脈経「平人得病所起脈第十四」

「なぜ春に発病したのが分かるのか?」
それは肝脈がないので分かるのだ。
心脈がない場合は夏に発症している。
肺脈がないのは秋に発症している。
腎脈がないのは冬に発症している。
脾脈がないのは四季、則ち春夏秋冬の最後の一八日間である土用の時に発病している。

肝病は、西の方角に旅行にいったり、鶏肉の食べすぎによって起こる。
当然、秋に発病するが、それは庚、辛の日である。
また、家に腥臭の強い死人でいて、これを女や子供が見た場合は必ず発病する。
あるいは金銀の物に感じて発病する場合もある。

脾病は東の方角に旅行したり、雉や兎の肉および、あらゆる木の果実を食べることによって発病する。
すぐに発病しない場合でも、春になって甲、乙の日になると発病する。

心病は北の方角に旅行したり、豚肉や魚を食べすぎると発する。
すぐに発病しない場合でも、冬になって壬・癸の日になると発病する。

肺病は南の方角に旅行したり、馬の肉や麞鹿(くじか)肉を食べすぎて発病する。
すぐに発病しない場合でも、夏になって丙・丁の日になると発病する。

腎病は中央で動かなかったり、牛肉や土の中にできるものを食べすぎて発する。
すぐに発病しない場合でも、夏の土用の戊・己の日に発病する。

生活に心配のない脈を知ろうとするなら、県官の家で脈を診せてもらうのがよい。

心がなごんでいる人の脈を知るためには、嫁をめとる家か、または慶び事がある家で脈を診せてもらうとよい。

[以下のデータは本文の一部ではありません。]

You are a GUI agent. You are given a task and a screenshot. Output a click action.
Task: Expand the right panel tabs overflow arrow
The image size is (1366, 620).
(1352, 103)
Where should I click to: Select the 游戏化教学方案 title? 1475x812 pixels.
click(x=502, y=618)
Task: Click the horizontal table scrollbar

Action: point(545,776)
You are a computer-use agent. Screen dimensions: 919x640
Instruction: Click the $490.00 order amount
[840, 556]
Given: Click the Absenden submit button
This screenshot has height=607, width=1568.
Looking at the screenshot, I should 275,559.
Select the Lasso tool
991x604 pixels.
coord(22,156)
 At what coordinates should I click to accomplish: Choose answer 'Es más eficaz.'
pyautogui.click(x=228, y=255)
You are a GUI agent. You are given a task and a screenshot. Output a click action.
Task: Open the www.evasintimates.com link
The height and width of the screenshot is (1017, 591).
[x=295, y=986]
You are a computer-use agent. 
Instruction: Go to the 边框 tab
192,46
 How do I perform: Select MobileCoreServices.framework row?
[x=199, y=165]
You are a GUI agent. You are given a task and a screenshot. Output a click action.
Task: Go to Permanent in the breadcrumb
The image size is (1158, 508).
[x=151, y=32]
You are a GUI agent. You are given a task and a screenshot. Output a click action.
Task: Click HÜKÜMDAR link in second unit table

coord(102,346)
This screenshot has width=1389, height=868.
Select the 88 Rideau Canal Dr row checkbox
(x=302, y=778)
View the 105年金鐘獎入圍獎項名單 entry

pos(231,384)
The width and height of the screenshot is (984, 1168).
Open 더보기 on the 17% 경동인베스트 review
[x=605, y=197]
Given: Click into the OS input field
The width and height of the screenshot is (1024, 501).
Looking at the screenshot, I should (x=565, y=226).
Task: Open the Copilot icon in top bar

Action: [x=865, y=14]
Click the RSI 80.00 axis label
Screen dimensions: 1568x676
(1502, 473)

妊娠の脈を知るためには、妊婦のいる家で診せてもらうとよい。

気持ちの沈んだ人の脈を知ろうとする場合は、囚人のいる家で診せてもらうとよい。

休脈とは病気が休んでる脈ということだから、健康な脈という意味である。
(以前から有った慢性病が治ったという脈)

死脈を知ろうと思えば、重症の病人がいる家で診てもらうとよい。

「なぜ人が野宿して病気になったのがわかるか?」
それは陽の部位に陰気があることで分かるのだ。

「食中毒の脈はどういうものか?」
軽く按圧して脈が感じられない。
微細な脈なので分かりにくいのだ。
ただし、陰脈はある。
按圧してみると寸口も尺中も強い脈になっている。
これは水の毒にあたった脈である。
遅脈の場合は乾物の毒にあたったのである。